My second goal was to be more manly, more masculine, etc. I've made some serious strides there, too. I bought a circular saw and built a podium last week. It was great fun and I highly recommend it to others. Of course, my wife was staring at me through the back door the entire time, praying I wouldn't lose a finger. I should have taken a hot dog piece and some ketchup out there just for fun. Maybe next time...but I digress...
My wife wasn't sure about my using a big saw like that because, well, I'm a pansy. That's right. I said it. I was raised watching HGTV. It's something I'd rather not think about. I actually know the difference between pink, lavender, and purple. I don't watch sports. I am a pansy. Not anymore!
Jesting aside, I wanted to be more masculine. I believe radical feminism has robbed my generation of a lot of masculinity. I think we should have a movement for masculinism. It should involve lobbying for the right to go into the forest during "man PMS" and blowing tree stumps with C-4. Every man should be required to own and operate a gun. Not just the stereotypical stuff, though. Every man should know classical ballroom dances, proper etiquette, and how to cook. Out of 10, I probably score a 2, a 6, and a 9 on those, respectively.
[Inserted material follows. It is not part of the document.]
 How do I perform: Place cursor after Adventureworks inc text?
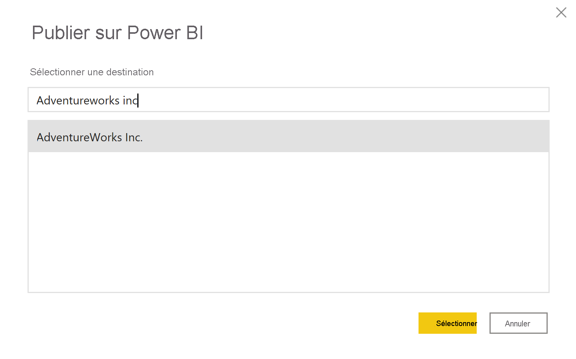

The real mark of manhood, though, is virtue. Virtue comes from the Latin virtus, meaning "strength," or even more literally, "manhood" (vir - "man," -tus - suffix for "hood," which came to us directly through German from the Latin -tus). Virtue is manhood, and one of the virtues, the one I want to talk about for a moment, is courage.
Courage is a mark of genuine manhood. Without prudence, justice, and temperance, it is meaningless, but it is courage which gives us the strength to do what we know is right. Going back to my first goal, I left the question hanging: why do I stink at doing all these things I long to do? I stink at them because even though I know I ought to do them, I lack the courage to do them. I lack the courage to make time for prayer. I lack the courage to stand up for my beliefs. I often lack the courage to face even the simple tasks of daily life. Men who back away from their family responsibilities aren't lazy, they're cowardly. Men who don't push the things they want out of the way to make time for the prayer they need, these men aren't intemperate, they're cowardly. I am a cowardly pansy.
It's time to wake up, men! It's time to be humble and macho. You can't have any real male machismo if you shrink from your duties! You can't do your duties if you don't have humility!
See, that's where the two come together. Humility and courage might sometimes seem opposed. The first submits, the second stands up. They come together when we recognize that in the moments of our courage, it is not we who act, standing on our own two feet. Rather, it is God Himself, with His grace, who stands in us for right against wrong, for justice against injustice, and we can only make room for Him in our lives if we are humble. If we are humble, all things become possible. If we set down our own wills and our own weapons, we renew the fight with God's own weapons, which He supplies to those who do His will.
The key to being real men, my dear Fiat Men, is humility.